■ WHAT YOU WILL DO
Copy the part of the material that begins with the line containing "Given: Click the" and ends with the line containing "click(x=282, y=708)", reproducing every line in that span without any change.
— Start of LISTED RECORDS —
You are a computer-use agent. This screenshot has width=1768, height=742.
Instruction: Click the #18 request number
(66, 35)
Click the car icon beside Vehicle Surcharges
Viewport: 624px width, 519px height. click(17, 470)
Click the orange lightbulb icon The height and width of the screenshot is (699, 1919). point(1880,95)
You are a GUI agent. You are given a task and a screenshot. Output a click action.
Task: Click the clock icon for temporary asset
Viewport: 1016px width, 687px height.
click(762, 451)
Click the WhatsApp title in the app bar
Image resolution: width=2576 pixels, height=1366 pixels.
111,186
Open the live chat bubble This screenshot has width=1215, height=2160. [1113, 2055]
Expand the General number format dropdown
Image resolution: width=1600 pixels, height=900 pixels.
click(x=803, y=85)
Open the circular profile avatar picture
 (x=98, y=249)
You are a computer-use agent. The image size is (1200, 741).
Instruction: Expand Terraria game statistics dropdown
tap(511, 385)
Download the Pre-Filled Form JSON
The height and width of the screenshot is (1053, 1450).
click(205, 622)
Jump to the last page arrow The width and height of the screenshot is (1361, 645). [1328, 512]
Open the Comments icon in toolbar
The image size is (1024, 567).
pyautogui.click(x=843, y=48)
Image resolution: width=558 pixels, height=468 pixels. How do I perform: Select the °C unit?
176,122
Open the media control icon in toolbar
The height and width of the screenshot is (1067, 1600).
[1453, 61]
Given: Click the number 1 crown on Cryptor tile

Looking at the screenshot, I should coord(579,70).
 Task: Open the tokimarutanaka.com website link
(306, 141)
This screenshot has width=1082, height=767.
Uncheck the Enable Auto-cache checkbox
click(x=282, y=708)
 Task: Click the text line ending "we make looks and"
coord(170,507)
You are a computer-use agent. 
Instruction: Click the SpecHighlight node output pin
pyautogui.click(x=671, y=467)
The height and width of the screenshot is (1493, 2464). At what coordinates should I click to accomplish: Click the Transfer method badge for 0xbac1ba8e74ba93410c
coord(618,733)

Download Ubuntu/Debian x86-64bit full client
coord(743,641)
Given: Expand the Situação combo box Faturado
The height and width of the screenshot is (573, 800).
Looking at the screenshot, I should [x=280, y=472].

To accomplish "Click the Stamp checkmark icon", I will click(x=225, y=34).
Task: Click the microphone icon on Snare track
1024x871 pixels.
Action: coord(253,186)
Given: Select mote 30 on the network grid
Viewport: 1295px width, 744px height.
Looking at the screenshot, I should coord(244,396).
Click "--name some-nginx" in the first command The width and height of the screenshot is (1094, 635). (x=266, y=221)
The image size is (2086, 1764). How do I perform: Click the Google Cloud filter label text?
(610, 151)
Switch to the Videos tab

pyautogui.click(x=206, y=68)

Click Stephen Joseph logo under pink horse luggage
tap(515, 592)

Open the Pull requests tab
— End of LISTED RECORDS —
■ EXERCISE OUTPUT
Given: Click the number 1 crown on Cryptor tile

Looking at the screenshot, I should coord(579,70).
 Task: Open the tokimarutanaka.com website link
(306, 141)
This screenshot has width=1082, height=767.
Uncheck the Enable Auto-cache checkbox
click(x=282, y=708)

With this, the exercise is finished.